Hedda Gabler Meets Merle Oberon: A Fresh Take on Ibsen’s Tragedy

Hedda (Orange Tree, Richmond)

Verdict: New spin on an old classic

Rating:

Ibsen’s Hedda Gabler, daughter of a general, wife of a nobody, is a creature of her times (1890), curbed and constrained by corsets, propriety, patriarchy, too little money and a total lack of imagination.

Tanika Gupta’s inspired new take adds another layer of confinement — endemic racism — to deftly ratchet up the tension.

Relocating the play to 1948, Pearl Chanda’s Hedda is a dark-eyed, sharp-tongued, imperious beauty, former star of the silver screen who has abandoned Hollywood, married an unsuccessful movie director, George Tesman (Joe Bannister), and settled in London’s Chelsea. Where she has nothing to do but play with her father’s pistols and other people’s lives, while ordering her sari-clad maid to keep the drapes drawn so that no one sees too much. So what is she hiding?

Layers and layers of secrets and lies which, little by little, leak out. For, like Merle Oberon, Anglo-Indian Hedda has passed as white.

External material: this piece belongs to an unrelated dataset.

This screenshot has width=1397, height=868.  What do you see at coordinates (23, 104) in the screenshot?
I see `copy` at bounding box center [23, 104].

Woman with a past: Hedda (Pearl Chanda) and her husband George (Joe Bannister) in the Orange Tree's new production of Ibsen's great play

Woman with a past: Hedda (Pearl Chanda) and her husband George (Joe Bannister) in the Orange Tree’s new production of Ibsen’s great play

In the bad old days (up until 1968), under the Hays Code, Hollywood policed race and relationships, forbidding ‘miscegenation’ and preventing actors of colour from playing anything other than servants and villains.

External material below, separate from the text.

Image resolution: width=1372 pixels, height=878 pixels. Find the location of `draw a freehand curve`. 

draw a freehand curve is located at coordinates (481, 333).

When former pilot ace turned screenwriter Lenny, a ‘half-caste’ she knew as a child in India and later her lover, arrives in London with a script inspired by Hedda’s own experience, Hedda panics.

In Hettie MacDonald’s claustrophobic staging, Chanda is mesmerising, her eyes icy yet burning, every gesture is deliberate, as if she is still in the spotlight playing a prescribed role, with her maid, Shona (Rina Fatania, formidable and bitter), acting as her accomplice.

Secrets and lies: Hedda (Pearl Chanda) with her ayah Shona (Rina Fatania), who is also her mother...and her minder

Secrets and lies: Hedda (Pearl Chanda) with her ayah Shona (Rina Fatania), who is also her mother…and her minder

Shona claims to have been Hedda’s ayah from birth. Another lie and another ugly, cruel twist. For Shona is actually Hedda’s mother, and now her minder, ever ready with white powder for her cheeks and all too eager to remind her that she is ‘marked…reveal who you are and your legacy will be destroyed!’

As she says, the British went to India, ‘had their fun and we are what was left behind’: despised on the subcontinent and never accepted by the British.

I suspect Ibsen would have been impressed. A fresh new spin on an old classic.

Hedda runs at the Orange Tree until November 22.